Gary Mayor Rudy Clay still maintains the city’s census numbers don’t account for the city’s true population. City officials are examining whether census workers surveyed Gary less frequently than other areas.
“I personally knocked on doors and personally got involved in getting people to sign the forms,” Clay said, “so (I know) from personal experience that we have many, many more people.”
Flint, Mich.
Flint became a symbol of deindustrialization with the decline of the American automobile industry in the 1970s and 1980s. Like Youngstown, planners in Flint’s 1960s heyday thought the city of 200,000 would grow to 350,000 by 2000.
Today, Flint, the birthplace of General Motors, is home to around 111,000 people with one-third living in poverty. In 2002, the state of Michigan placed Flint into receivership for two years.
Around the same time, Michigan changed foreclosure laws to make it easier for governments to revitalize abandoned properties. Thus was born the Genesee County Land Bank, which encompasses the city of Flint. The idea is that tearing down large blocks of abandoned homes helps prevent crime and stabilize property values.
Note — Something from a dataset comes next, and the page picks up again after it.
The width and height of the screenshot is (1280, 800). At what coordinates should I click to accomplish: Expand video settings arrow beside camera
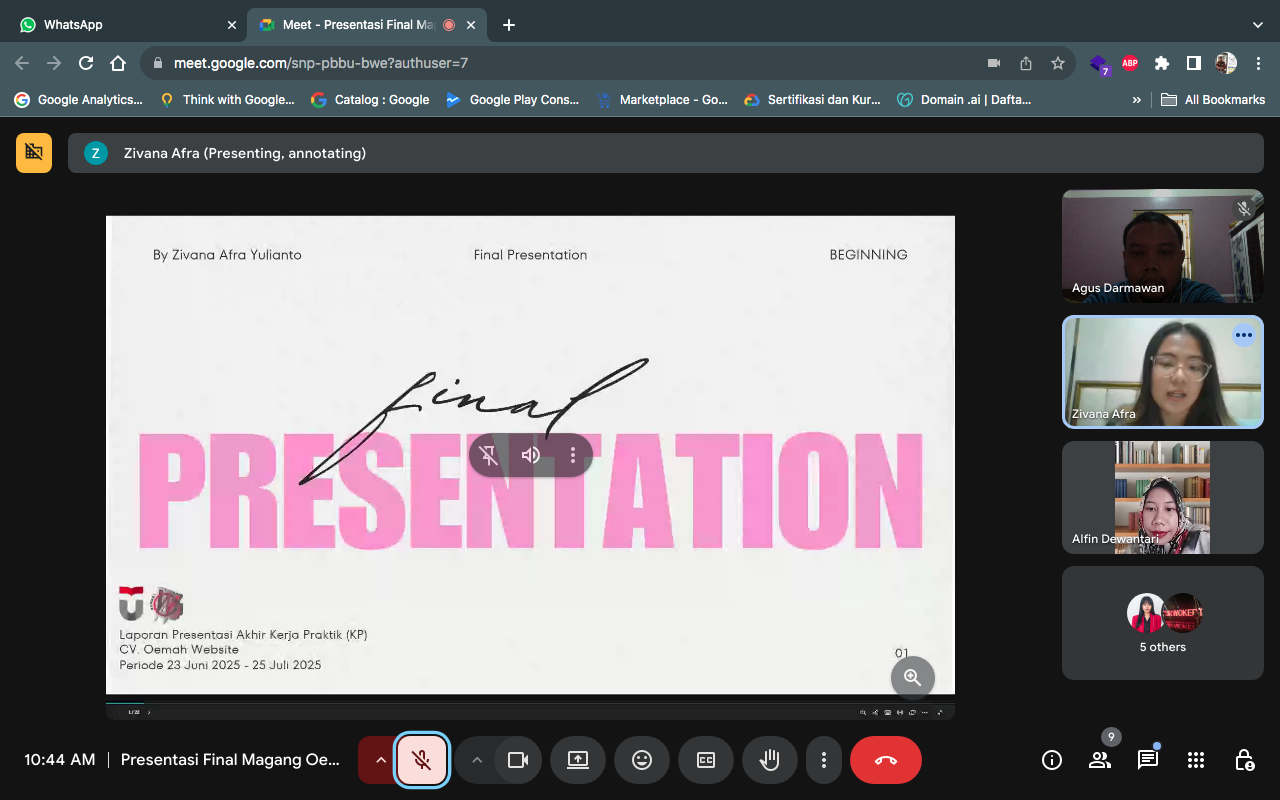477,760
Land Bank Executive Director Douglas Weiland said the bank has a variety of functions. It has demolished about 1,200 blighted properties, rehabilitated many houses, sold side lots to existing homeowners, redeveloped several downtown buildings and sold about 2,100 properties. The Land Bank also has formed urban garden partnerships and kept properties clear of weeds and trash even if they aren’t in the Land Bank.
“Where there is blight and problems with abandoned buildings, regardless of who owns them, the government winds up owning the problem,” Weiland said. “We can put these properties back into use in some way.”
The Land Bank is funded through penalties and fees on delinquent property taxes, federal grants and donations. The land-banking concept is now a focus of federal urban redevelopment strategies, and several cities are setting up land banks, including Indianapolis.
Weiland said the Land Bank has helped around 600 people, who wouldn’t normally qualify for housing loans, become homeowners. But he admits that it’s not the solution to every problem.
“It’s by no means a panacea,” Weiland said. “We’re dealing with some of the most difficult problems in urban areas. It takes a while to show results, and you’re not going to see it overnight.”